In the new draft, CERC has lowered the normative inventory and receivable period by 10 days and 15 days, respectively, and allowed a change in the rate of interest on working capital to one-year MCLR + 350 bp as against the earlier guideline of SBI base rate + 350 bp. "The annual fixed cost is expected to decline by 1.4 per cent, as per the new guidelines, largely driven by the changes in the working capital norms," Icra said.
Additionally, CERC has lowered the arbitrage available to generators on the late payment surcharge by lowering the late payment surcharge rate to 1.25 per cent from 1.5 per cent. "However, there will be an increase in the billable energy charge rate, driven by an increase in normative auxiliary energy consumption and allowance in transit losses, apart from an allowance of additional 85kcal/kg GCV loss on account of variations during storage at generating stations," it said. Ind-Ra also expects the energy charge rate to increase by 6 paise per unit under the new tariff guidelines.
The agency further said CERC's move to reduce the normative availability to 83 per cent from 85 per cent, is likely to improve fixed cost recovery. "However the basis of the declaration has been changed to quarterly from annually. As per the guidelines, under-recoveries in a quarter cannot be recovered in the later part of the year," it said.

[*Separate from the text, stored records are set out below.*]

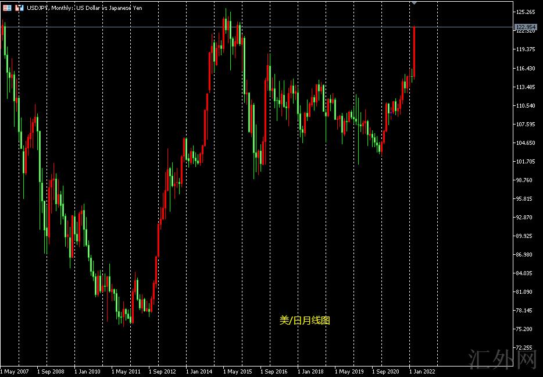The width and height of the screenshot is (543, 377).
Task: Select the yellow 美/日月线图 text label
Action: tap(305, 320)
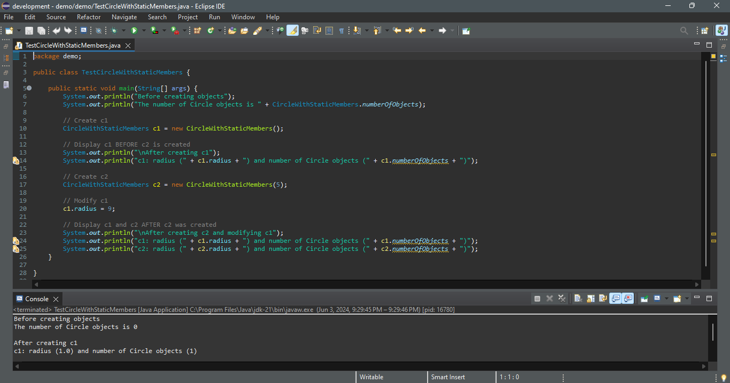Image resolution: width=730 pixels, height=383 pixels.
Task: Toggle Word Wrap in the console toolbar
Action: click(x=603, y=298)
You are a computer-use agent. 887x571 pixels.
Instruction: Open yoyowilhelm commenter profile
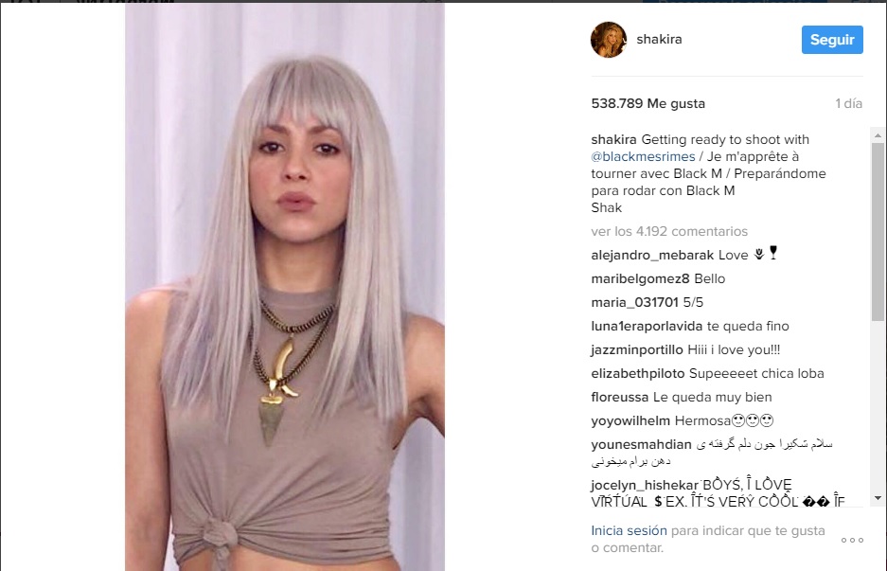coord(630,421)
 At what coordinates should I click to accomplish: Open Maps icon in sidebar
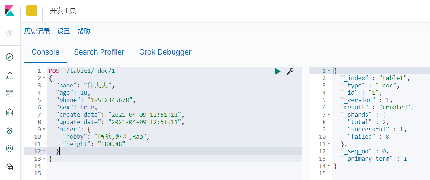tap(10, 130)
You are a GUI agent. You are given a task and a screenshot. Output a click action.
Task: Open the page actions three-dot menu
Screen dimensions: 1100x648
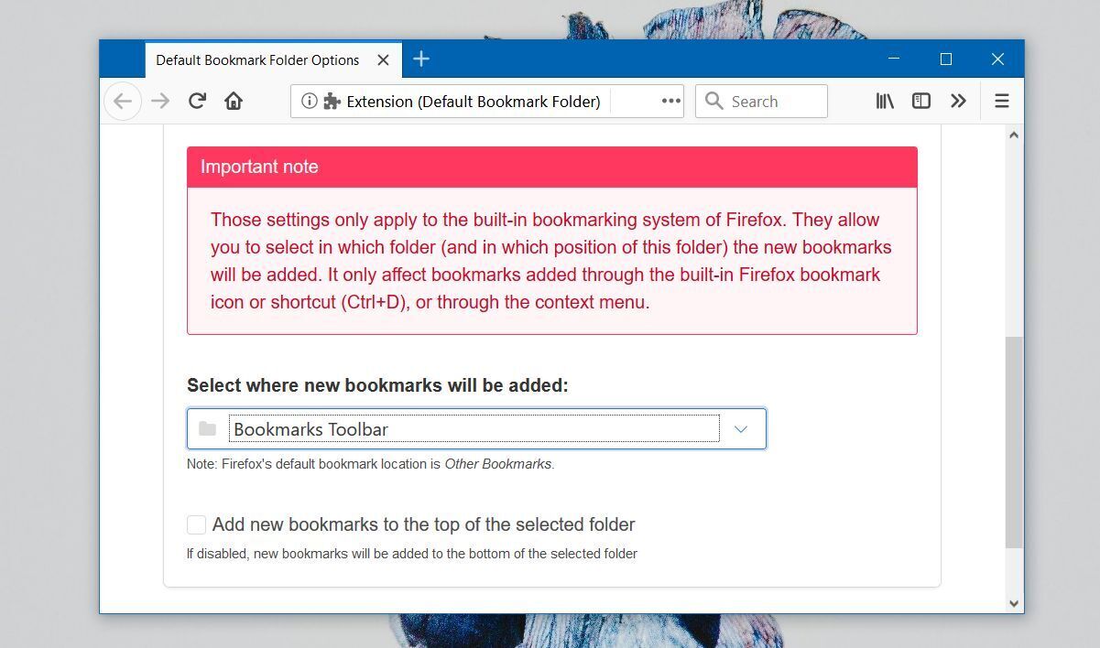[x=670, y=102]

As against the earlier expectations of an increase in the leverage ratio of generators on account of an expected the decline in return on equity, EBITDA and increase in debt-equity ratio, Ind-Ra expects no major impact on the leverage profile as the overall impact on EBITDA remains neutral with no change in the proposed ratio. "Any decline in aggregate revenue requirement due to working capital changes are likely to be offset by higher energy charges as allowed under the new guidelines," it added.